BACKGROUND AND OBJECTIVES: Drug delivery by nebulization has become a crucial strategy for treating different respiratory and lung diseases. Emerging evidence implicates stem cell therapy as a promising tool in treating such conditions, not only by alleviating the related symptoms but by improving the prognosis. However, delivery of human peripheral blood-derived stem cells (hPBSCs) to the respiratory airways remains an innovative approach yet to be realized. This study is an analytic, translational, and in vitro research to assess the viability and morphological changes of identified cell populations in hPBSCs cocktail derived from COVID-19 patients. METHODS AND RESULTS: Peripheral blood (PB) samples were obtained from patients enrolled in the SENTAD-COVID Study (ClinicalTrials.gov Reference: NCT04473170). hPBSCs cocktails (n=15) were provided by the Cells Processing Laboratory of Abu Dhabi Stem Cells Center, and were nebulized by three different methods of nebulization: compressor (jet), ultrasonic, and mesh. Our results reported that nucleated CD45dim cell count was significantly lower after the three nebulization methods, but nucleated CD45- cells show a significant decrease only after mesh nebulization. Mesh-nebulized samples had a significant reduction in viability of both CD45dim and CD45- cells. CONCLUSIONS: This study provides evidence that stem cells derived from PB of COVID-19 patients can be nebulized without substantial loss of cell viability, cell count, and morphological changes using the compressor nebulization. Therefore, we recommend compressor nebulizers as the preferable procedure for hPBSCs delivery to the respiratory airways in further clinical settings.

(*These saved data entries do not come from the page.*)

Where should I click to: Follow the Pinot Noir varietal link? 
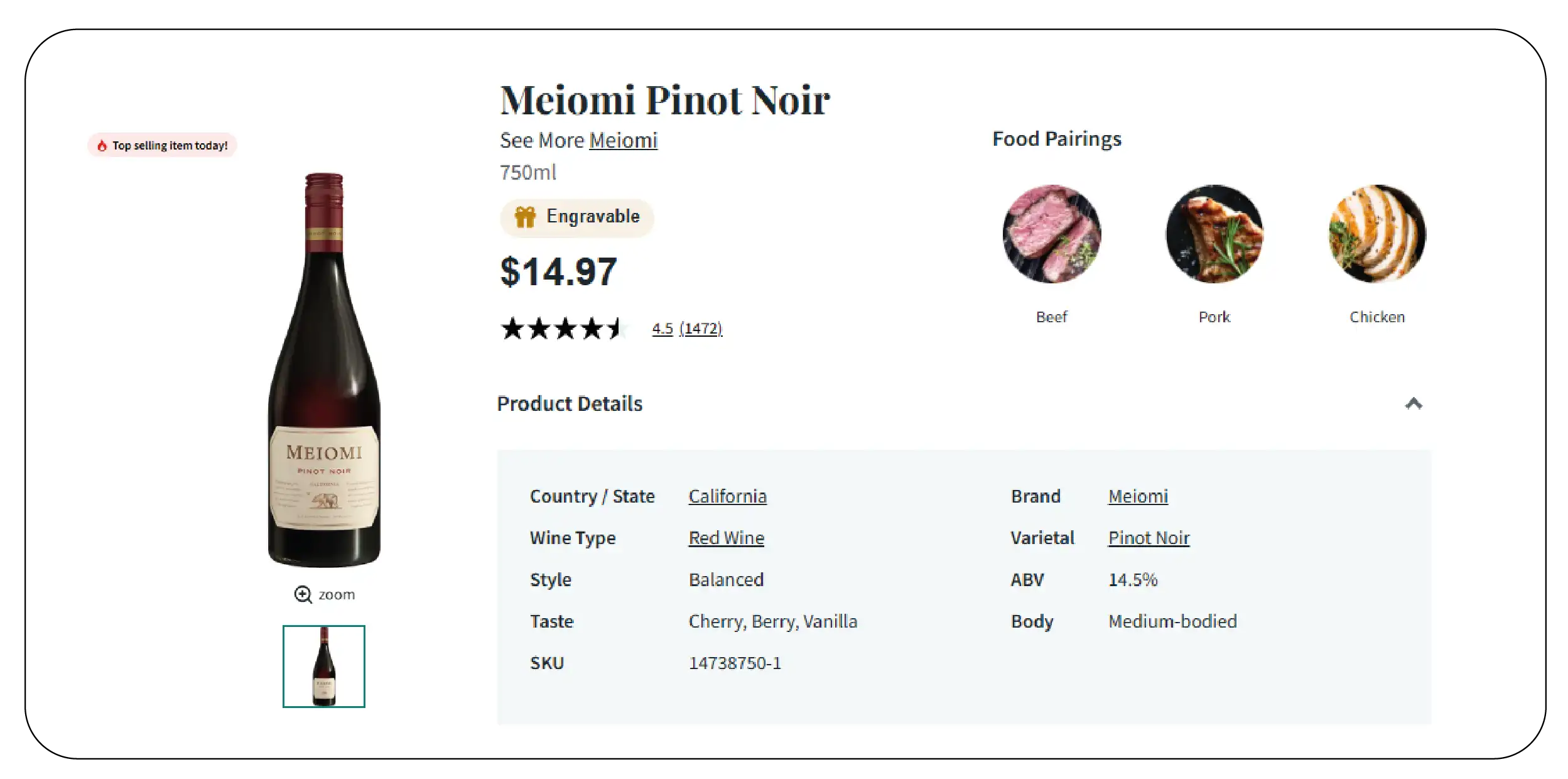coord(1149,538)
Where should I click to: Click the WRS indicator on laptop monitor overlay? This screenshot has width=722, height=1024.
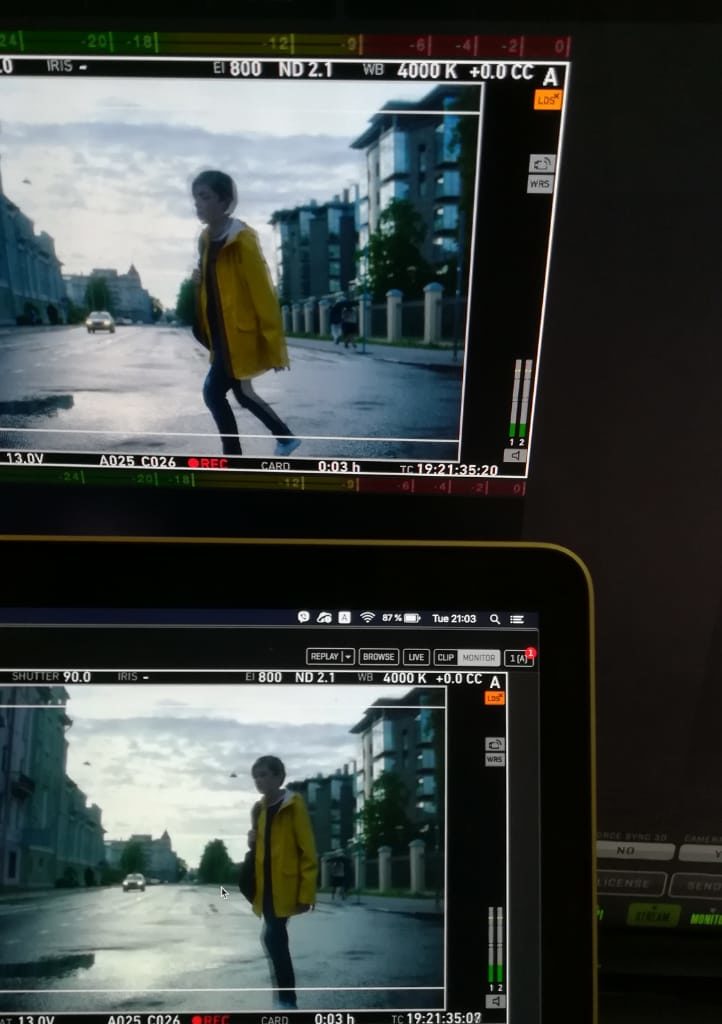coord(494,760)
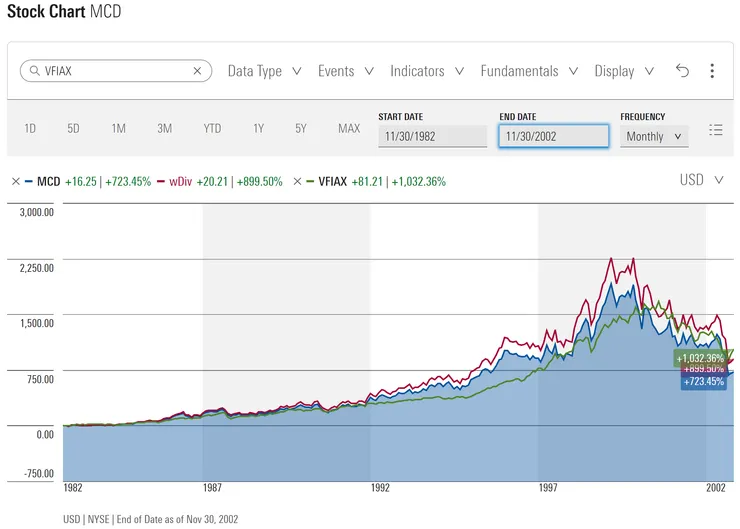740x529 pixels.
Task: Open the Events dropdown menu
Action: (x=345, y=71)
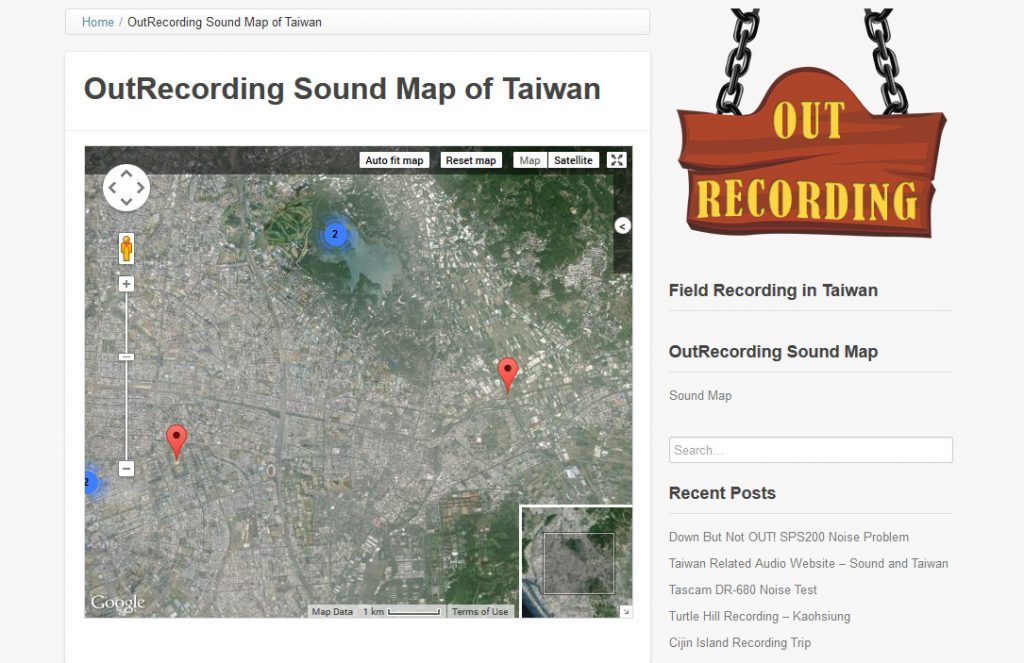Pan the map left using the navigation wheel
The height and width of the screenshot is (663, 1024).
point(113,187)
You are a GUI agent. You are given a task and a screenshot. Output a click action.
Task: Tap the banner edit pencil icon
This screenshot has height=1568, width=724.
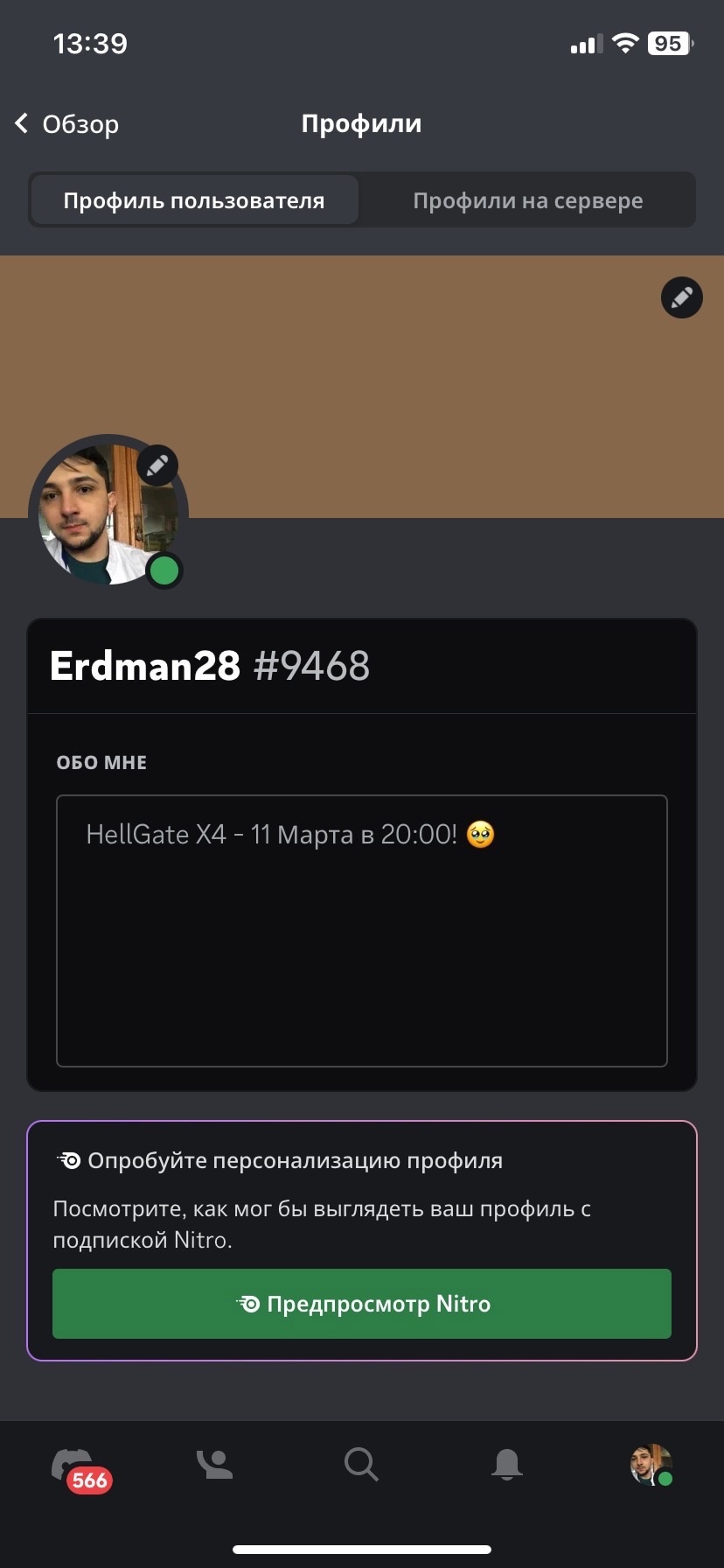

Safety and efficacy of autologous non-hematopoietic enriched stem cell nebulization in COVID-19 patients: a randomized clinical trial, Abu Dhabi 2020.

BACKGROUND: The novel SARS-CoV-2 has caused the coronavirus disease 2019 (COVID-19) pandemic. Currently, with insufficient worldwide vaccination rates, identifying treatment solutions to reduce the impact of the virus is urgently needed. METHOD: An adaptive, multicentric, open-label, and randomized controlled phase I/II clinical trial entitled the "SENTAD-COVID Study" was conducted by the Abu Dhabi Stem Cells Center under exceptional conditional approval by the Emirates Institutional Review Board (IRB) for COVID-19 Research Committee from April 4th to July 31st, 2020, using an autologous peripheral blood non-hematopoietic enriched stem cell cocktail (PB-NHESC-C) administered by compressor (jet) nebulization as a complement to standard care therapy. The primary endpoints include safety and efficacy assessments, adverse events, the mortality rate within 28 days, and the time to clinical improvement as measured by a 2-point reduction on a seven-category ordinal scale or discharge from the hospital whichever occurred first. RESULTS: The study included a total of 139 randomized COVID-19 patients, with 69 in the experimental group and 70 in the control group (standard care). Overall survival was 94.20% for the cocktail-treated group vs. 90.27% for the control group. Adverse events were reported in 50 (72.46%) patients receiving PB-NHESC-C and 51 (72.85%) in the control group (p = 0.9590), with signs and symptoms commonly found in COVID-19. After the first 9 days of the intervention, 67.3% of cocktail-treated patients recovered and were released from hospitals compared to 53.1% (RR = 0.84; 95% CI, 0.56-1.28) in the control group. Improvement, i.e., at least a 2-point reduction in the severity scale, was more frequently observed in cocktail-treated patients (42.0%) than in controls (17.0%) (RR = 0.69; 95% CI, 0.56-0.88). CONCLUSIONS: Cocktail treatment improved clinical outcomes without increasing adverse events. Thus, the nebulization of PB-NHESC-C was safe and effective for treatment in most of these patients. TRIAL REGISTRATION: ClinicalTrials.gov. NCT04473170. It was retrospectively registered on July 16th, 2020.